26.Turning to the Application dated June 17, 2022, it seems to me that the orders sought are merited. Once granted, the new Administrators will have to determine the next legal step forward because the substantive question of the legality of the sale of Ndonga Farm by the Administrator remains undetermined – despite my findings above that the Applicants have raised a prima facie case that the sale was probably irregular and unlawful.

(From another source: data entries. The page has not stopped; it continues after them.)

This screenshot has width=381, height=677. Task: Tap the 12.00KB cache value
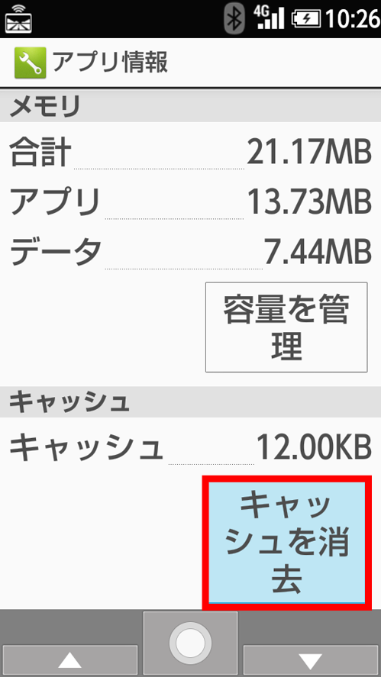click(314, 448)
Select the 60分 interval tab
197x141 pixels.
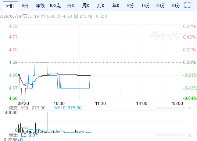point(176,6)
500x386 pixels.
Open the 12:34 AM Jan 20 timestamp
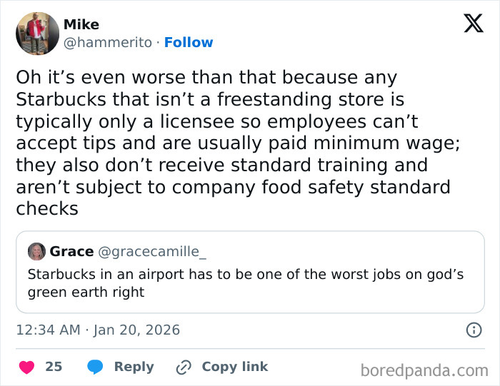tap(98, 330)
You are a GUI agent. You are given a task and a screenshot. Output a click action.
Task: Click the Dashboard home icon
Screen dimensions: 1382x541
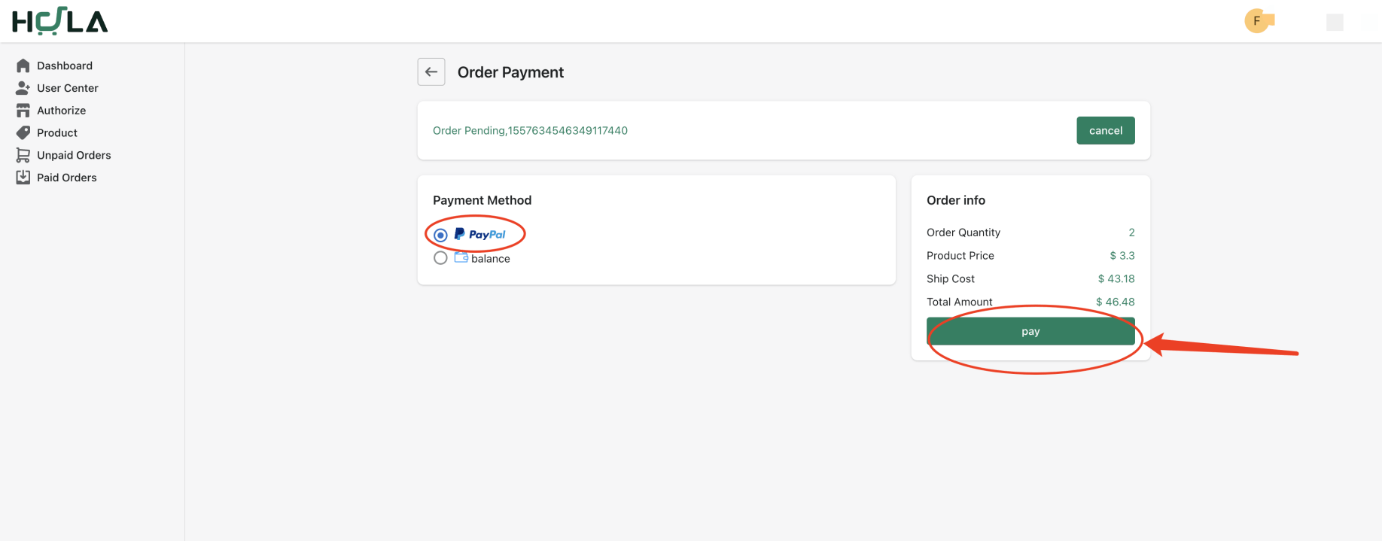[23, 65]
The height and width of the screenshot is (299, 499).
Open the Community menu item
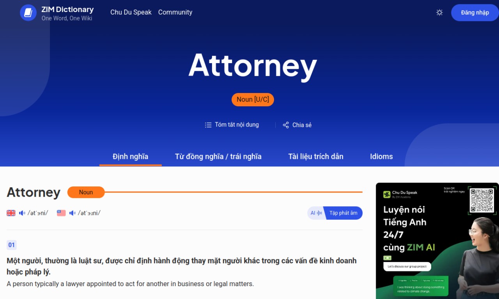[x=175, y=12]
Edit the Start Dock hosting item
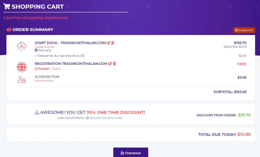The width and height of the screenshot is (260, 157). [109, 43]
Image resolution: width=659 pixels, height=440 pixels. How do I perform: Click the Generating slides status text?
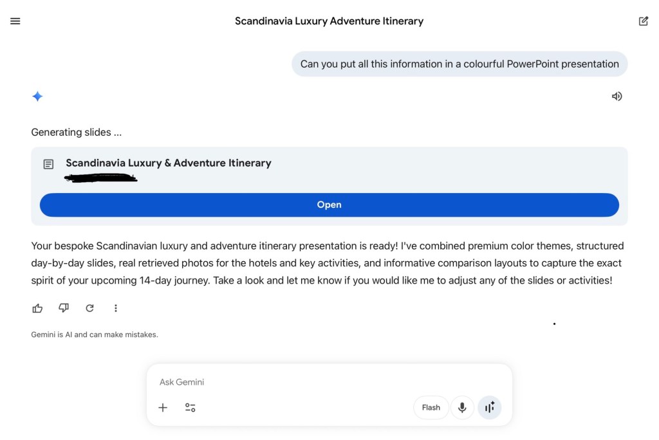point(77,132)
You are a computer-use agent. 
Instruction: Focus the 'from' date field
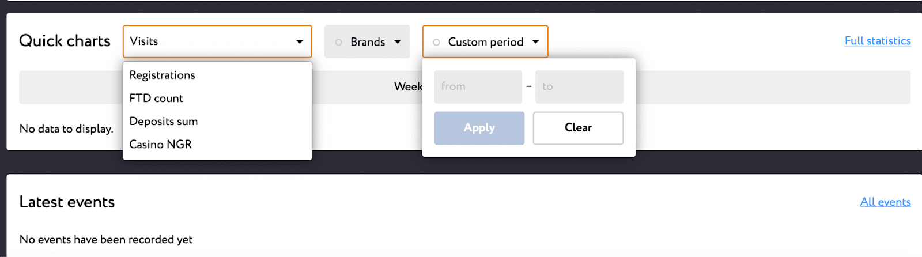click(x=478, y=86)
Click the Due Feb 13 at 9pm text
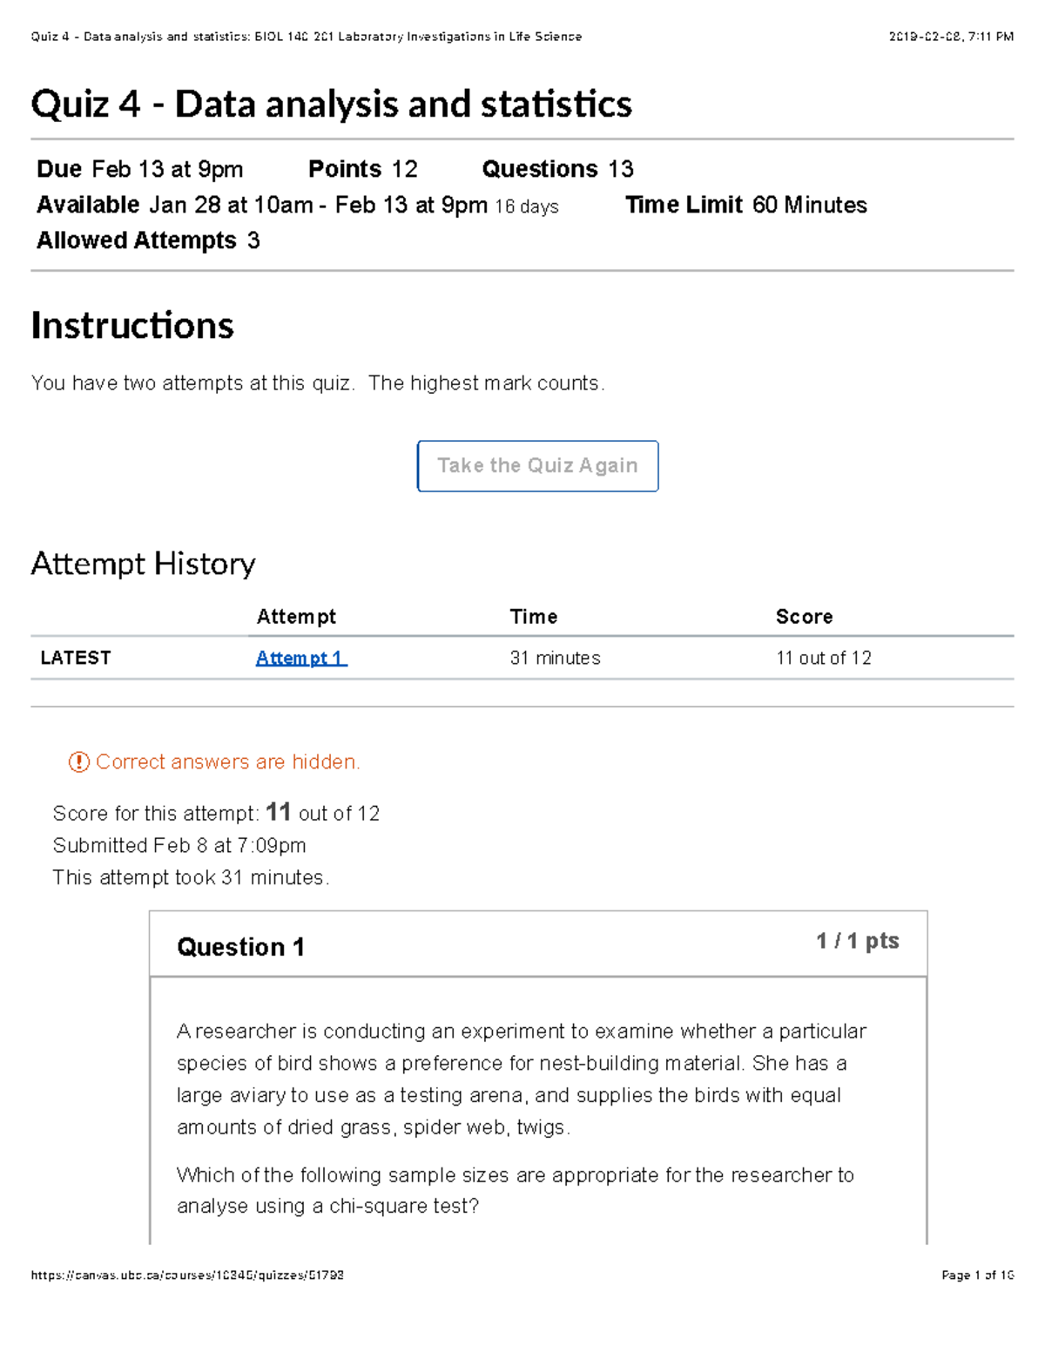 coord(140,169)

27.The orders that recommend themselves, then, are as follows:i.The Preliminary Objection raised vide the Notice of Preliminary Objection dated July 1, 2022 by the Interested Parties is dismissed.ii.The Application dated July 1, 2022 by the Interested Parties is dismissed.iii.The 4th Respondent, Philip Kamau Njoroge, is hereby removed as the Administrator to the estate of Benjamin Wamanji Njoroge (Deceased).iv.Irene Kanyi Mwangi, Zipporah Waringa and Mary Wangari are hereby appointed as Administrators to the estate of Benjamin Wamanji Njoroge (Deceased). A Certificate of Rectified Grant to issue to this effect.v.Pending further orders of this Court, the Respondents and Interested Parties are hereby ordered to maintain the status quo as it existed on June 17, 2022 respecting Ndongo Farm, Subukia, LR No. 6507/ IR No. 2195.vi.The Respondents are hereby ordered to surrender to this Court pending the conclusion of distribution of the estate of Benjamin Wamanji Njoroge (Deceased), the original title deed [to] Ndonga Farm Subukia, LR No 6507/ IR No 2195.vii.Given the nature of this case, there will be no order as to costs.